Collapse of the Josephson emission in a carbon nanotube junction in the Kondo regime
D. Watfa, R. Delagrange, A. Kadlecov\'a, M. Ferrier, A. Kasumov, H., Bouchiat, R. Deblock

TL;DR
This study investigates the high-frequency emission of a carbon nanotube Josephson junction in the Kondo regime, revealing a suppression of AC Josephson emission linked to a transition in the junction's quantum ground state.
Contribution
It provides the first experimental observation of the collapse of Josephson emission in a Kondo regime and compares results with NRG theory to explain the underlying quantum transition.
Findings
AC Josephson emission is suppressed in the Kondo regime when supercurrent is enhanced.
The suppression is linked to a transition from singlet to doublet ground state.

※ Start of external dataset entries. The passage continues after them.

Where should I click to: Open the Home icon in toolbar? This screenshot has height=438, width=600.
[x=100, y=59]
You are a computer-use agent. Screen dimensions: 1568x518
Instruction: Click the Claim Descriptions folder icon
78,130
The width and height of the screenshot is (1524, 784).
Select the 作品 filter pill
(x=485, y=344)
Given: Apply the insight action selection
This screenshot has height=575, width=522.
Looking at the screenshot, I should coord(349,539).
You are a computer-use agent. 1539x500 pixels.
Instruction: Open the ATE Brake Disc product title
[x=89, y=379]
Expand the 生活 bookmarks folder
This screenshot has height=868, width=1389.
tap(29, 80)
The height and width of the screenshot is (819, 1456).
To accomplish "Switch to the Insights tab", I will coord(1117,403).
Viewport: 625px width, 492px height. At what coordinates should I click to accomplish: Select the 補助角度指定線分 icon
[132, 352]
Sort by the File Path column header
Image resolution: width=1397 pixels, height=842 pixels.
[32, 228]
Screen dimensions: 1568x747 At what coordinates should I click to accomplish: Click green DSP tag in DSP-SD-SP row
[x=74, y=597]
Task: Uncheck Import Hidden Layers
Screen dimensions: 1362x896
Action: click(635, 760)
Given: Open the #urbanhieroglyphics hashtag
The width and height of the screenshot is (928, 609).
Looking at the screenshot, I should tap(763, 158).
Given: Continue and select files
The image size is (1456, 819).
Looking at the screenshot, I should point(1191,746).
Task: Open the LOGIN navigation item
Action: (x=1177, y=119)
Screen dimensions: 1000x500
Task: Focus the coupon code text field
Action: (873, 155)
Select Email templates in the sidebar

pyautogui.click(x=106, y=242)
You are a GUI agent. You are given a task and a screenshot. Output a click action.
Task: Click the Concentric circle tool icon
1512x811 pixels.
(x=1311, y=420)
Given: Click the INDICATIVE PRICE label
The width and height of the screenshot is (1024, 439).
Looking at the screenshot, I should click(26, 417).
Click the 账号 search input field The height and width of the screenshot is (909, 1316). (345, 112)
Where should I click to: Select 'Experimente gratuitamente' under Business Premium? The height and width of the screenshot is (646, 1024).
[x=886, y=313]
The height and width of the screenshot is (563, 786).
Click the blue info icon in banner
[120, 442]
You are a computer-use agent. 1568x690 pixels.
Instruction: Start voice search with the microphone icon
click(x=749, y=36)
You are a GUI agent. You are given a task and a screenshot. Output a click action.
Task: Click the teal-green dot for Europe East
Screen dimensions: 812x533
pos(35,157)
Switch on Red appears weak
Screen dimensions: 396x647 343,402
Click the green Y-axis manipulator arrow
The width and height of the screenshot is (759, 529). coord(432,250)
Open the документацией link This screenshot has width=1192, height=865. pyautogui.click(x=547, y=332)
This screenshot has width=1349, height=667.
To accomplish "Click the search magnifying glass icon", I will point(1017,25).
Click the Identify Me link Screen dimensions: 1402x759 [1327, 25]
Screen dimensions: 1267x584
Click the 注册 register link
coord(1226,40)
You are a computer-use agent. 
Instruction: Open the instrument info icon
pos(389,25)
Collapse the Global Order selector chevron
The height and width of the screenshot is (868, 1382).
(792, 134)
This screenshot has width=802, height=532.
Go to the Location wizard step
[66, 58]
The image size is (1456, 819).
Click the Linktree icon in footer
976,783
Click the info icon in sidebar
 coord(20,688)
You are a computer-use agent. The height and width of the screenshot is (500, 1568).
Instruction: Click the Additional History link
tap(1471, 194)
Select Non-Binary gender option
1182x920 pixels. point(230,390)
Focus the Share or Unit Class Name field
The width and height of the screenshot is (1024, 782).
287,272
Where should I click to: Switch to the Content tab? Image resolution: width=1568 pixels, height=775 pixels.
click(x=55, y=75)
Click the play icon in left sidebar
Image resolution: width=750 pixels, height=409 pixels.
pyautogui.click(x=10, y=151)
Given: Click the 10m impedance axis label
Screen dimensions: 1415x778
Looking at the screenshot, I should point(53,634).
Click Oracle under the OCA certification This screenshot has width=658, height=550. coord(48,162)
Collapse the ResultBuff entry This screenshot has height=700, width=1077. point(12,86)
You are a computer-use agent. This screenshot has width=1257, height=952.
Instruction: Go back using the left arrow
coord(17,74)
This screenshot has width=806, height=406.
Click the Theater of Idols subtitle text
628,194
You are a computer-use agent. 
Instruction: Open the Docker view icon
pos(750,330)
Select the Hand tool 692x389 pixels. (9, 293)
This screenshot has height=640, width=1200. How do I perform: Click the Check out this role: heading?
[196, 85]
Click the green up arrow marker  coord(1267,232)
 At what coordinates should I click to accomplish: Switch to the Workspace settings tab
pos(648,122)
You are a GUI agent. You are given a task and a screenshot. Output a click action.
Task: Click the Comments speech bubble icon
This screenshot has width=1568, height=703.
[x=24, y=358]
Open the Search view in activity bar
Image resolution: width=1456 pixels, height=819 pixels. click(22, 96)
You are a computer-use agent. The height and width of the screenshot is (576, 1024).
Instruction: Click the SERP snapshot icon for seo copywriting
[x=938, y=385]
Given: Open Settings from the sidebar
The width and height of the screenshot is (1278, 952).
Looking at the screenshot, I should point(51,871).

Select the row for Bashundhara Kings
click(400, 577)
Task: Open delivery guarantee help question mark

Results agree with numerical renormalization group (NRG) theoretical predictions.
Abstract
We probe the high frequency emission of a carbon nanotube based Josephson junction and compare it to its DC Josephson current. The AC emission is probed by coupling the carbon nanotube to an on-chip detector (a Superconductor-Insulator-Superconductor junction), via a coplanar waveguide resonator. The measurement of the photo-assisted current of the detector gives direct access to the signal emitted by the carbon nanotube. We focus on the gate regions that exhibit Kondo features in the normal state and demonstrate that when the DC supercurrent is enhanced by the Kondo effect, the AC Josephson effect is strongly reduced. This result is compared to NRG theory and is attributed to a transition between the singlet ground state and the doublet excited state which is enabled only when the junction is driven out-of-equilibrium by a voltage bias.